Why Apple Stock Dodged the DeepSeek AI Rout

Why Apple Stock Dodged the DeepSeek AI Rout


Key Takeaways



Shares of Apple ( AAPL ) charged higher on Monday, bucking the trend as its large-cap tech peers tumbled on concerns about overspending on AI.

AI stocks were reeling on Monday as Wall Street mulled the success of Chinese startup DeepSeek’s open-source AI model , which can reportedly compete with leading American models from the likes of OpenAI and Google at a fraction of the cost.

Apple, on the other hand, gained more than 3% Monday as what was once considered a headwind for the company—its relatively modest investment in AI compared with its mega-cap peers—came to look more like a tailwind.

The efficiency of DeepSeek’s AI could also be contributing to Apple’s outperformance. The iPhone maker's AI success depends on its ability to develop devices powerful enough to run AI models. DeepSeek’s efficiency suggests that could be a less challenging and less expensive prospect than it once seemed.

Jefferies analysts in a note on Monday warned, though, that an AI model efficient enough to run on an iPhone without raising costs is likely a ways off. “DeepSeek’s success offers some hope,” they wrote, “but there is no impact on AI smartphone's near-term outlook.”
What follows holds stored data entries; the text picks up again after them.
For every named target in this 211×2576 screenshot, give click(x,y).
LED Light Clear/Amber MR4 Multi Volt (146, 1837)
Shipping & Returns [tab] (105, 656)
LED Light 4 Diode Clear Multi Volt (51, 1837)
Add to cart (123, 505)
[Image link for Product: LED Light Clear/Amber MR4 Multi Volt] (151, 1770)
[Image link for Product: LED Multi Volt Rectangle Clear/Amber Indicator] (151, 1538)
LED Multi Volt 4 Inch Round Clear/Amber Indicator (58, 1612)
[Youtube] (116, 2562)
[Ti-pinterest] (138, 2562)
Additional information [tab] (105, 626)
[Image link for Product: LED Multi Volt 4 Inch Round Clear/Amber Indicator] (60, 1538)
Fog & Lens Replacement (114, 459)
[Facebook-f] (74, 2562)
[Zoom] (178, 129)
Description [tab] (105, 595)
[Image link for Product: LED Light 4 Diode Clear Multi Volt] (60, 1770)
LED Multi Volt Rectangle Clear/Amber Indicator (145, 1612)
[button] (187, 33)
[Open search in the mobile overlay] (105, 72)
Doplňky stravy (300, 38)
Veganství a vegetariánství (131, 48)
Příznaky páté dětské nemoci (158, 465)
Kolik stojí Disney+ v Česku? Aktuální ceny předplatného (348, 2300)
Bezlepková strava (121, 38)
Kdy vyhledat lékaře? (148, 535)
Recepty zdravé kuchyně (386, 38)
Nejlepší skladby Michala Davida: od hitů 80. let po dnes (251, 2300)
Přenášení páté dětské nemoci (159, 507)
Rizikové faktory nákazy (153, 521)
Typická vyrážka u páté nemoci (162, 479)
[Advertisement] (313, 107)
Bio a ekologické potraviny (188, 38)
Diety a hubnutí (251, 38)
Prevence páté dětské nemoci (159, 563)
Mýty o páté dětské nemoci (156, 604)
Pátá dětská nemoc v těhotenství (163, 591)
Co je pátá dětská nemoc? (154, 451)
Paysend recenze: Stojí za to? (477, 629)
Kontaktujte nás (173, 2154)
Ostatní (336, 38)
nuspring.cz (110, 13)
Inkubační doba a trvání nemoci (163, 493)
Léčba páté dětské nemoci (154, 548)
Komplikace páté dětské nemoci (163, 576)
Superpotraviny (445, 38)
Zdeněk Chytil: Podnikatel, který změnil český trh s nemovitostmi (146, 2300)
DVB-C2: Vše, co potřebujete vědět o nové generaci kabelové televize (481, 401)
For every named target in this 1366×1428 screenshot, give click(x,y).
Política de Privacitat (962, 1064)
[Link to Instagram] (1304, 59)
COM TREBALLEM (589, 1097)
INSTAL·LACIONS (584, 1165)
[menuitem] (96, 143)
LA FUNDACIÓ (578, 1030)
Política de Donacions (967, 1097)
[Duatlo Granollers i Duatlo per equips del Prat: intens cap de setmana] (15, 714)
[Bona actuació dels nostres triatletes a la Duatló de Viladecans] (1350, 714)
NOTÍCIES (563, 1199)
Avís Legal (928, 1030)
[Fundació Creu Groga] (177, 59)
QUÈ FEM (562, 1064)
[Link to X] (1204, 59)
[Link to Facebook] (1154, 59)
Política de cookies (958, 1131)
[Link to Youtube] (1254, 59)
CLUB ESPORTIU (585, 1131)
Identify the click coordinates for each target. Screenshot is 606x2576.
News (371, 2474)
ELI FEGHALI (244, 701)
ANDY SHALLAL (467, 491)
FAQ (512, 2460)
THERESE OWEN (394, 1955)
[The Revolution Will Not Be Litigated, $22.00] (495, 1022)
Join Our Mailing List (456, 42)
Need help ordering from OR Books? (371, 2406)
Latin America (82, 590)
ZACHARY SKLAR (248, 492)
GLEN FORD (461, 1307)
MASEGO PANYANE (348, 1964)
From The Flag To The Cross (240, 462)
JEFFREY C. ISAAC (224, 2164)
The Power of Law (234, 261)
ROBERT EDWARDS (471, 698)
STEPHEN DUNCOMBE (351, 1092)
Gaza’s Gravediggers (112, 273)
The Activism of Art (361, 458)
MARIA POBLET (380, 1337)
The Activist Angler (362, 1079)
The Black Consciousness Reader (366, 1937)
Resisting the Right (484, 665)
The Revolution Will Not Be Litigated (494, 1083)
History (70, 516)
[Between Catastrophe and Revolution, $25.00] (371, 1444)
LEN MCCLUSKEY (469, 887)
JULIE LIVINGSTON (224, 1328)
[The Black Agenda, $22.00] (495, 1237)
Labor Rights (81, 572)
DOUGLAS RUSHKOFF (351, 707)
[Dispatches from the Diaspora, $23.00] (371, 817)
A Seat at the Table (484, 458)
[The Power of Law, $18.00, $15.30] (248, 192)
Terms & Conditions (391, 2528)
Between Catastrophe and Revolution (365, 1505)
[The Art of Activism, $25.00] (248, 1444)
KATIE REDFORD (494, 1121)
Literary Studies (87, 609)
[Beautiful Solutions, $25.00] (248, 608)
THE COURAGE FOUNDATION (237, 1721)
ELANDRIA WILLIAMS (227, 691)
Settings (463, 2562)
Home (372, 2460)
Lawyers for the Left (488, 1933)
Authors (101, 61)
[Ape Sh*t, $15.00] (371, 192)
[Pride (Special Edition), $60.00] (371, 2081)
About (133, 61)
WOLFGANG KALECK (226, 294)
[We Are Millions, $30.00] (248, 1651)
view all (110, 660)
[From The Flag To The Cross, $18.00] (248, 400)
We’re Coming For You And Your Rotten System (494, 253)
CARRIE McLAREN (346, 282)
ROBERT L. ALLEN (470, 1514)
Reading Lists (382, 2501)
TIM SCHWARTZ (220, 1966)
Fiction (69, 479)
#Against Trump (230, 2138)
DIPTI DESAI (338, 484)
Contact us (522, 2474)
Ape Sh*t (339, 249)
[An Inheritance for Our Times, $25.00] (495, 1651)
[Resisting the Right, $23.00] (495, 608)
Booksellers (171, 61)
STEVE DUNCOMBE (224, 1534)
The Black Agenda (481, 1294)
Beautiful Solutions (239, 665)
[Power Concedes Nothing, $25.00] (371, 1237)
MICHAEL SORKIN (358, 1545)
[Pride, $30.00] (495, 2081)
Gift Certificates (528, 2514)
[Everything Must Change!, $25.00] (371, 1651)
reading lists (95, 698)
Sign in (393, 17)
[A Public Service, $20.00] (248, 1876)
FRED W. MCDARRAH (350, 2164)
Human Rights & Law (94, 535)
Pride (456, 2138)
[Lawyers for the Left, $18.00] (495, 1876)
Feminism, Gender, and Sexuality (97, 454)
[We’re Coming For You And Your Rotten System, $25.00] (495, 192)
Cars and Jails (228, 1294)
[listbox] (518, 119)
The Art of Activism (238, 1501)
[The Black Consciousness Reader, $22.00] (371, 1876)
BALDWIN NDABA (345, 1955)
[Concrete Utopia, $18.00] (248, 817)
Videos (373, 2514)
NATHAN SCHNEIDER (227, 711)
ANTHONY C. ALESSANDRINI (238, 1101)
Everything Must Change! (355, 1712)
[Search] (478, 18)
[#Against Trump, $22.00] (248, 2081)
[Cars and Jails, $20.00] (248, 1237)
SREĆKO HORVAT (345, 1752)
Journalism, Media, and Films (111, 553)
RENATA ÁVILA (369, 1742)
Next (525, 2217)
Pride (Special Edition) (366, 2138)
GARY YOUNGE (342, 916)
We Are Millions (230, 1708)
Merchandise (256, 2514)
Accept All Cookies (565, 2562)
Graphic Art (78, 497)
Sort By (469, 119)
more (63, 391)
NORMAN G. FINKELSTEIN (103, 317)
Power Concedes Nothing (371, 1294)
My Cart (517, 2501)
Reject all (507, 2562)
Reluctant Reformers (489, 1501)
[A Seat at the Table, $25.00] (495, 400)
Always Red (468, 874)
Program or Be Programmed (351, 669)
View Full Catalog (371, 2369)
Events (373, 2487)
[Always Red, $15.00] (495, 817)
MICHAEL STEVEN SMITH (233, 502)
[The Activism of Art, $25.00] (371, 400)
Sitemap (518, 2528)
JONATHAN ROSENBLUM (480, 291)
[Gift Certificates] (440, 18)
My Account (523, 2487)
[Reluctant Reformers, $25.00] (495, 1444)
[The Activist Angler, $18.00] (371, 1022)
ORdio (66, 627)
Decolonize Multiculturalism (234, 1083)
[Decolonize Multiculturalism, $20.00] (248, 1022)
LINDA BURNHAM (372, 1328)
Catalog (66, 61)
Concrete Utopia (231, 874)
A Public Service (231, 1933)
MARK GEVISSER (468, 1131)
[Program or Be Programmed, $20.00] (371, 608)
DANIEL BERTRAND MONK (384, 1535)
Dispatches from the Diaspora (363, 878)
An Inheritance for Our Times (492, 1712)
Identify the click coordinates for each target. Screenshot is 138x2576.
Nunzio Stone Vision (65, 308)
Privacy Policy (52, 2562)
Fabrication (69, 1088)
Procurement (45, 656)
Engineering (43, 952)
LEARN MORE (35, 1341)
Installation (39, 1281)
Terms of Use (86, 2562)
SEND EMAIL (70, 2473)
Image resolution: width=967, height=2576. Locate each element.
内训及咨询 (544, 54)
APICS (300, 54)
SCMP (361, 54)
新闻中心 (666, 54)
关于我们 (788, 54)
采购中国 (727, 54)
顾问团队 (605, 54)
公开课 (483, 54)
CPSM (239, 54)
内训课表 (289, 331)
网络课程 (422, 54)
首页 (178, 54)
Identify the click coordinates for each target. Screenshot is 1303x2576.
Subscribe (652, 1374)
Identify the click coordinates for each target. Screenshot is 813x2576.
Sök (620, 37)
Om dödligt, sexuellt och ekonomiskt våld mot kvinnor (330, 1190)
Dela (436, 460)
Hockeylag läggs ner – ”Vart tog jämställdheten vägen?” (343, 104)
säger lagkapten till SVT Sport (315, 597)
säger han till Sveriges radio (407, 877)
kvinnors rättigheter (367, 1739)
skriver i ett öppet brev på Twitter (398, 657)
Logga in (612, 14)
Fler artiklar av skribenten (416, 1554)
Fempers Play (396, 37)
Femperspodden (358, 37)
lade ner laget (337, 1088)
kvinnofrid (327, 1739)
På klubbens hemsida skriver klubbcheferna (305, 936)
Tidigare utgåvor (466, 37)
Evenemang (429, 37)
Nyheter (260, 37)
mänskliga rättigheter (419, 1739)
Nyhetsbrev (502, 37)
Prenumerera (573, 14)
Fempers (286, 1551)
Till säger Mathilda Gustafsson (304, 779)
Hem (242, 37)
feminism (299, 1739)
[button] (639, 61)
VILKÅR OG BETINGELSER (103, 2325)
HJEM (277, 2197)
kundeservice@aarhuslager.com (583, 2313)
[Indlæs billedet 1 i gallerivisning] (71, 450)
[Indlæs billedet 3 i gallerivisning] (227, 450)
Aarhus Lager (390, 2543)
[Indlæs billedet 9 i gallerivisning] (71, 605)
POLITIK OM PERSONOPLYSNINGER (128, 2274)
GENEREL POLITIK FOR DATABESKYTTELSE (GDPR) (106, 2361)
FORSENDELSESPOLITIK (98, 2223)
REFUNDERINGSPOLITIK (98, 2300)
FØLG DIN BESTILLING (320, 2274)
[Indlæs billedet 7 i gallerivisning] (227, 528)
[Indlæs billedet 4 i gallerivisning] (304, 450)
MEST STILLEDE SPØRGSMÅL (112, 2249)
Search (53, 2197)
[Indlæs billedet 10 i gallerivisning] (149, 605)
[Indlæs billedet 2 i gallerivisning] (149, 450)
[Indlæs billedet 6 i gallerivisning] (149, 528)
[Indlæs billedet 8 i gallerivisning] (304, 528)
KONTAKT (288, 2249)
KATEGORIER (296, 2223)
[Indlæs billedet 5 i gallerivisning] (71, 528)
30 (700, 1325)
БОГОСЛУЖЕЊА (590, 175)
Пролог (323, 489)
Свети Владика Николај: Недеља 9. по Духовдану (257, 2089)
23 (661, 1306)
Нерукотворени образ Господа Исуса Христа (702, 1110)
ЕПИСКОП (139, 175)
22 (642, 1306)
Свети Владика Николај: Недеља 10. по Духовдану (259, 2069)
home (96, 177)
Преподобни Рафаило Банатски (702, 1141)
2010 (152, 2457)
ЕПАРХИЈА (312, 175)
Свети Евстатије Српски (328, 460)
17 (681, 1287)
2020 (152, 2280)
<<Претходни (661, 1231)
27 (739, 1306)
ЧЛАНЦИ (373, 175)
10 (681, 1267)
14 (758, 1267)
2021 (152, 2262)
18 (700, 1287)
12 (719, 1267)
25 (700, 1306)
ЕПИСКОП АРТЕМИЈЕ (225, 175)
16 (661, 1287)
Nuclear Power and Chip Stocks Tumble

Nuclear power stocks Vistra ( VST ) and Constellation Energy ( CEG ), which have run up in the last year amid surging electricity demand from AI data centers, led the sell-off on Monday. AI chipmakers like Nvidia ( NVDA ) and Broadcom ( AVGO ) plummeted as DeepSeek raised concerns that American tech companies don’t need the most advanced, expensive chips to run powerful models.

Cloud hyperscalers Microsoft ( MSFT ) and Alphabet ( GOOG )( GOOGL ) also fell on Monday. They have spent tens of billions of dollars on the AI arms race, building data centers, outfitting them with the most advanced hardware, and signing deals with energy providers to secure reliable sources of electricity. Jefferies analysts speculated DeepSeek could put executives at these companies under pressure to slow their pace of AI investment and explore ways to match DeepSeek’s efficiency.

UPDATE: This article has been updated after initial publication with closing share price information.